Posted February 15th, 2010 in SEO by Tim

If you’ve ever migrated a domain to a new server and you’ve received errors in your browser about not being able to resolve the domain (“DNS not found”) then you’ve experienced a propagation issue.

What is happening is that your ISP hasn’t been told about the new record you’ve created or it’s using cached information which is pointing to an old server.

This is a big problem for sites with a lot of traffic is you don’t want half your visitors seeing the old site and the other half seeing your new one.

This is especially important for ecommerce sites because you want to avoid handling orders from both the old and new site. So how can we mitigate this issue?

Where is your staging site?

Before you read on, I want to highlight that if your staging site and live site are on the same server, this article isn’t relevant to you.

In this case all you need to do is to change the document root path to where the new staging site is being stored. All your visitors will see the new site the moment you update your configuration and restart the web server.

If your staging and live sites are on different servers, keep reading..

Let’s assume you have your staging site at http://www2.yourcompany.com and you’ve had it up and running for a few weeks or more. It’s safe to assume that it will resolve for everyone because it has had time to propagate.

Let’s also assume that the URLs on the new site have probably changed somewhat as you assumed it would be a good time to roll out more SEO friendly URLs and you’ve implemented 301 redirects to handle the old site’s URLs.

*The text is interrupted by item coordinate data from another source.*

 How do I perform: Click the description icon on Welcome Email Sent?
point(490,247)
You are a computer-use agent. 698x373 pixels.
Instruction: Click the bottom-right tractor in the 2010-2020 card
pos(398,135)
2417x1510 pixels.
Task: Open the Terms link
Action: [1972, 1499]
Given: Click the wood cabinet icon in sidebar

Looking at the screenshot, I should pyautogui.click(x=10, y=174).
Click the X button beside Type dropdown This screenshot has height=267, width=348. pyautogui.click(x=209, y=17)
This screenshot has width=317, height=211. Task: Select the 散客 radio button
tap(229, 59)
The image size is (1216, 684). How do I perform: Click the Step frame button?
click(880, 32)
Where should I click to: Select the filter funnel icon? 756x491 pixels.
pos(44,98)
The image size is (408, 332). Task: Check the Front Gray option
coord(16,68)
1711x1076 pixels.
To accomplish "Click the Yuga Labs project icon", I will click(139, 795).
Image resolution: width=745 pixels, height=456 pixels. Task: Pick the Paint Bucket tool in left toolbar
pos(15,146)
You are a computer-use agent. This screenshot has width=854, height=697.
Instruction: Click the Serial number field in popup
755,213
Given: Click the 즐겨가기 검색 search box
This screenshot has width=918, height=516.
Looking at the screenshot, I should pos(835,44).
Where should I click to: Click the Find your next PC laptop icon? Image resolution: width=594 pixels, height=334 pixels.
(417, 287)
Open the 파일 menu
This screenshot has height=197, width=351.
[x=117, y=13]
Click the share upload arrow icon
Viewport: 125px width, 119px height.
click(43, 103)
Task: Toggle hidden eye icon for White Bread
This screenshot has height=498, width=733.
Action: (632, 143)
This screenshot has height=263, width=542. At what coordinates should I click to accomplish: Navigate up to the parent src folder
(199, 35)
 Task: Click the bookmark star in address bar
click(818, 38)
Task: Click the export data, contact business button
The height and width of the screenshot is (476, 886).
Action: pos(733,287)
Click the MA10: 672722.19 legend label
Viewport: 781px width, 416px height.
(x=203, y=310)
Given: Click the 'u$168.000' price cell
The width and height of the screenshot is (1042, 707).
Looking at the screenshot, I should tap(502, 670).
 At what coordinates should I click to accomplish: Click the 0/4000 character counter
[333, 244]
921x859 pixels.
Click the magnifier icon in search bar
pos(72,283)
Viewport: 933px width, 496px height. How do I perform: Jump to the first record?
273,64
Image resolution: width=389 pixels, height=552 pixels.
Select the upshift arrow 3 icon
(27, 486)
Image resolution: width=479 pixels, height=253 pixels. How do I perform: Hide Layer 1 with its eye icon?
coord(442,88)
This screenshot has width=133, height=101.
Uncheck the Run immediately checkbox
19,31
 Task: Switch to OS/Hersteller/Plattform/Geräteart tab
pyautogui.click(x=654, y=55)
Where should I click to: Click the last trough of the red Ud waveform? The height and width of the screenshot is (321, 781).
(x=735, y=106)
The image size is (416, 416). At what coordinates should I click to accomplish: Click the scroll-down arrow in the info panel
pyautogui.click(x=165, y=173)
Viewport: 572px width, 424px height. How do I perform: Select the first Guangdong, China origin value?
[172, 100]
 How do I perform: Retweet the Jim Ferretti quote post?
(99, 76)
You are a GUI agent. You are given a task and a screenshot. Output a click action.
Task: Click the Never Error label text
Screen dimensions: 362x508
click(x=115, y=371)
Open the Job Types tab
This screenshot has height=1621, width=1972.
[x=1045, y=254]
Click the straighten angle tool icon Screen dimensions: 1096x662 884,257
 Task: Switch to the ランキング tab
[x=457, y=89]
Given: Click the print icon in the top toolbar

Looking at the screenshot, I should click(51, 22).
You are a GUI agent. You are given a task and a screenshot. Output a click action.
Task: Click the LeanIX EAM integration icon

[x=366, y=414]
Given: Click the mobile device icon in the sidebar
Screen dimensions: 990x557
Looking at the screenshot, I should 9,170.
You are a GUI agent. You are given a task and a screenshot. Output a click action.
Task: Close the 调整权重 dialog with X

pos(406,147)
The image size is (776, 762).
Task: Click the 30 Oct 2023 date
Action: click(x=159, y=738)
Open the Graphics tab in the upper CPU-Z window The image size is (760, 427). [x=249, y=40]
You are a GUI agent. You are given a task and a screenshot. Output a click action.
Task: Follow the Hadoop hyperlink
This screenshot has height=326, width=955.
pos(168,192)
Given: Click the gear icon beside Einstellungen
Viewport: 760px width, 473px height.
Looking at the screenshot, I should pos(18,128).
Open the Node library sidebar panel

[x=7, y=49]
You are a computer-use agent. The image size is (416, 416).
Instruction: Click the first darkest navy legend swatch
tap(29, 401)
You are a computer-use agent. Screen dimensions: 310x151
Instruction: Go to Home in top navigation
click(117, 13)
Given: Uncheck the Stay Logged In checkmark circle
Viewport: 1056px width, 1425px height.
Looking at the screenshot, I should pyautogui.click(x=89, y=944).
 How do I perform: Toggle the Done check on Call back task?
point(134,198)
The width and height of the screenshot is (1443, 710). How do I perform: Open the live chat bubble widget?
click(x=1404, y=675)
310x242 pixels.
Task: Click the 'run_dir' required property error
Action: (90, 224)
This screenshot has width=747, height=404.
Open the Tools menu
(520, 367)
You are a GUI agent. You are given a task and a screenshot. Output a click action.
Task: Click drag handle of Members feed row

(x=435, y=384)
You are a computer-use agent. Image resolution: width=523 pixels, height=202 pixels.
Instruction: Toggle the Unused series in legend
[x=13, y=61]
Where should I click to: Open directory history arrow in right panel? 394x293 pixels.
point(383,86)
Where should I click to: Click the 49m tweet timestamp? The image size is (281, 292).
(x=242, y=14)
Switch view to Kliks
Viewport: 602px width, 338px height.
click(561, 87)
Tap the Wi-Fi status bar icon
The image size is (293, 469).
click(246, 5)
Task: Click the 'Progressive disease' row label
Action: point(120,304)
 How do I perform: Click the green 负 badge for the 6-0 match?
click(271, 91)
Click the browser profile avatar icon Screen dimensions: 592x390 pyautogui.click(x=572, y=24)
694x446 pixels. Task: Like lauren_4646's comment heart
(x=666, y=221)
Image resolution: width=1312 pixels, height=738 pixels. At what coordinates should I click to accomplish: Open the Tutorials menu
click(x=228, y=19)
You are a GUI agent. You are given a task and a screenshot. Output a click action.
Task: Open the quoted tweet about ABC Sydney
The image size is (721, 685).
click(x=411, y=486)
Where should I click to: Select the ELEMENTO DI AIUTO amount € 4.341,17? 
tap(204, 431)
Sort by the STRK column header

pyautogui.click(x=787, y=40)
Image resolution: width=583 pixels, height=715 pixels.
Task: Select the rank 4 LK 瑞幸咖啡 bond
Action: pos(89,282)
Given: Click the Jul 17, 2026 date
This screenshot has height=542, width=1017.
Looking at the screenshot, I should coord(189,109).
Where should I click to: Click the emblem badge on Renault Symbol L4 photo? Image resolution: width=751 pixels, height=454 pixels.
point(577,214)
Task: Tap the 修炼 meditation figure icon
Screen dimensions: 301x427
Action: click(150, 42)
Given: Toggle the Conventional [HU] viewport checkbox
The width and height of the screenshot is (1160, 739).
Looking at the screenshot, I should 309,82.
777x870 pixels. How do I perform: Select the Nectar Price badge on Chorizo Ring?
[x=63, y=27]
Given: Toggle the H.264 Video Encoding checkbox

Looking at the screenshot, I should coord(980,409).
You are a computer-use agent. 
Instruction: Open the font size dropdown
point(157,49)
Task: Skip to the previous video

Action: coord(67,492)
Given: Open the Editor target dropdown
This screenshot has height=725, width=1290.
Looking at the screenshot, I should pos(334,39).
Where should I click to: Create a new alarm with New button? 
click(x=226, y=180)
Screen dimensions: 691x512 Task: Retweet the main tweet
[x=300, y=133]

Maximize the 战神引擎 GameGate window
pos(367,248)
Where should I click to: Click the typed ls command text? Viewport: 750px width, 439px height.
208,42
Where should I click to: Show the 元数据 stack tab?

Tip: Read this tutorial on implementing 301 redirects on your new site.

When you make the DNS changes to make the new site live, be sure your new site has DNS A records for both “www” and “www2″. We need both to be in play.

You’ll then need to implement some redirections should anyone see your old site because the new details haven’t propagated to their ISP.

Just to re-iterate, all of the below 302 temporary redirections should only be implemented on your old site and not on your new site where 301 redirections should be in place for only URLs that changed.

Case 1: URLs that have changed

You can basically copy your 301 rules from your new site but make them 302 and absolute URLs via .htaccess.

The end result should be something like www.yourcompany.com/category-15 302 redirecting to www2.yourcompany.com/lcd-tvs

Case 2: URLs that haven’t changed

For all the URLs which remain unchanged, we will need to redirect them to www2.

e.g.
RewriteRule (.*) http://www2.yourcompany.com/$1 [L,R=302]

Avoiding duplicate content issues on www2

Because we have both www and www2 in play, we need to ensure search engine robots don’t start indexing www2 URLs.

The quickest way to fix this is to implement the rel canonical tag for every URL.

e.g. both www.yourcompany.com/lcd-tvs and www2.yourcompany.com/lcd-tvs should output

Note: With all the redirections being put in place, be careful not to create 301 redirection loops.

Cleaning up: Decommissioning www2

Once you’re confident no one is landing on your old site, you need to fix the canonical issues you’ve created by having www2 as an alias.

e.g. RewriteCond %{HTTP_HOST} ^www2\.yourcompany\.com [NC]
RewriteRule (.*) http://www.yourcompany.com/$1 [L,R=301]

A good way to check is looking at the old site’s web server logs to see if there’s been any activity.

Troubleshooting: Issues with SSL certificates

If your site has certain pages on SSL, then this method will cause SSL certificates to complain about not matching the domain for visitors who are accessing ‘www2′.

The upshot is that forms asking for personal/payment information should be the only URLs using SSL, so not everyone will see the errors. Furthermore, it may be a lesser evil than having to deal with orders from your legacy site.